Reindexing in Pandas
Reindexing in Pandas involves altering the row labels and column labels of a DataFrame. This process is essential for reordering existing data, aligning data from different sources, and handling missing values.
Key Parameters of Reindexing
The reindexing function comes with several parameters, each serving a specific purpose:
labels
: New labels to index along the axis.index
/columns
: Alternatives tolabels
for row or column reindexing.method
: Method to fill in missing values (‘ffill’, ‘bfill’, etc.).fill_value
: Value to use for missing values introduced by the reindexing.limit
: Maximum number of consecutive missing values to fill.tolerance
: Maximum distance between original and new label for filling.level
: Match simple Index levels with MultiIndex levels.copy
: Copy underlying data if new labels are equivalent to old labels.
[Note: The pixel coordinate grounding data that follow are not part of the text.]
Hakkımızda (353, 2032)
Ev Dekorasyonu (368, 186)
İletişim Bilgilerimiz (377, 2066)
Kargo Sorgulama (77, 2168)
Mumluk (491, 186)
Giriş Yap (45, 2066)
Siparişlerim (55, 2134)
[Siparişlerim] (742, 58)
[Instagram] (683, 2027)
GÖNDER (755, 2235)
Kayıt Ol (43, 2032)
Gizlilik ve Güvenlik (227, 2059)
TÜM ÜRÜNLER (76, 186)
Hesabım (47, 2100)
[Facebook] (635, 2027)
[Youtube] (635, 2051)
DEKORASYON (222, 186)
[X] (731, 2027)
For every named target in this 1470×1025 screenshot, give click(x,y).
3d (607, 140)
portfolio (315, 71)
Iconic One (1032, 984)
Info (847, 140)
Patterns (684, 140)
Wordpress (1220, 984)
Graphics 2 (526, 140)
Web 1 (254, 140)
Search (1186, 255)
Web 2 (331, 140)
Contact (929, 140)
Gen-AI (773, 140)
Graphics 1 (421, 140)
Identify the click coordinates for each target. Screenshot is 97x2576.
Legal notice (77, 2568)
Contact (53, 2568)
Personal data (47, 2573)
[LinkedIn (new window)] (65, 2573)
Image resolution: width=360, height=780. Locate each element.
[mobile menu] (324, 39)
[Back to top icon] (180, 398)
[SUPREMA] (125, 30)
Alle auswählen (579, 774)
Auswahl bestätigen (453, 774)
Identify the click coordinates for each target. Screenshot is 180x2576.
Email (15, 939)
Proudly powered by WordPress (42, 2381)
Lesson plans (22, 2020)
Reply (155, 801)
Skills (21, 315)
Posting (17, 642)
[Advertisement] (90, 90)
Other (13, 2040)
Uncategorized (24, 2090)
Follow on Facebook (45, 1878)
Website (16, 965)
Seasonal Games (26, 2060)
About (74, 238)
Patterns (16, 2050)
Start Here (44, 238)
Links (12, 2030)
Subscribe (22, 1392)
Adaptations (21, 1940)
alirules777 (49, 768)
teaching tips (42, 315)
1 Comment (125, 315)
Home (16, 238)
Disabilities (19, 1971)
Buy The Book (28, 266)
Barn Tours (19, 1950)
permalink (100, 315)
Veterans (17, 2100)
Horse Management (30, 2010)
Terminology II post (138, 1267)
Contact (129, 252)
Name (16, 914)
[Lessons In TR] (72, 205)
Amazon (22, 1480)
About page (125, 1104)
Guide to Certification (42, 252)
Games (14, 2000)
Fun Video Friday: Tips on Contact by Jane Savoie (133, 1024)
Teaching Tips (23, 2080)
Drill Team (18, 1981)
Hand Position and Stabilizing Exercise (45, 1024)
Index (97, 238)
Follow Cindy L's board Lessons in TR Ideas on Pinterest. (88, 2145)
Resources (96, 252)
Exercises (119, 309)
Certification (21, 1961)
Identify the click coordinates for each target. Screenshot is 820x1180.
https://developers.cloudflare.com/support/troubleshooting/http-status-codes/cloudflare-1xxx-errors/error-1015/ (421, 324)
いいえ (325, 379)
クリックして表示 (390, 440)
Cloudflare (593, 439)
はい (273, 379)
Implementing Reindexing in Pandas
Creating a Sample DataFrame
Let’s begin with a DataFrame representing different individuals and their attributes.
import pandas as pd
# Your original data and index : Learning @ Freshers.in
data = {'Age': [32, 29, 35, 40, 28, 33],
'City': ['Mumbai', 'Bangalore', 'Chennai', 'Delhi', 'New York', 'San Francisco']}
index = ['Sachin', 'Manju', 'Ram', 'Raju', 'David', 'Wilson']
df = pd.DataFrame(data, index=index)
print(df)
Age City
Sachin 32 Mumbai
Manju 29 Bangalore
Ram 35 Chennai
Raju 40 Delhi
David 28 New York
Wilson 33 San Francisco
Applying Reindexing
Now, we’ll reindex the DataFrame to introduce new individuals, reorder existing ones, and see how missing values are handled.
# New index
new_index = ['Manju', 'Ram', 'Sachin', 'Raju', 'David', 'Wilson', 'Michael']
# Reindexing
df_reindexed = df.reindex(new_index)
# Handling missing values
df_reindexed['Age'].fillna(0, inplace=True)
df_reindexed['City'].fillna('Unknown', inplace=True)
# Display the updated DataFrame
print(df_reindexed)
Age City
Manju 29.0 Bangalore
Ram 35.0 Chennai
Sachin 32.0 Mumbai
Raju 40.0 Delhi
David 28.0 New York
Wilson 33.0 San Francisco
Michael 0.0 Unknown
In this example, ‘Michael’ is a new individual not present in the original DataFrame, and we’ve provided default values for missing data.
Benefits of Reindexing
- Flexibility: Easily modify the DataFrame structure without losing data integrity.
- Data Alignment: Align different DataFrames to have a common set of indices.
- Missing Data Handling: Control over the treatment of missing values during reindexing.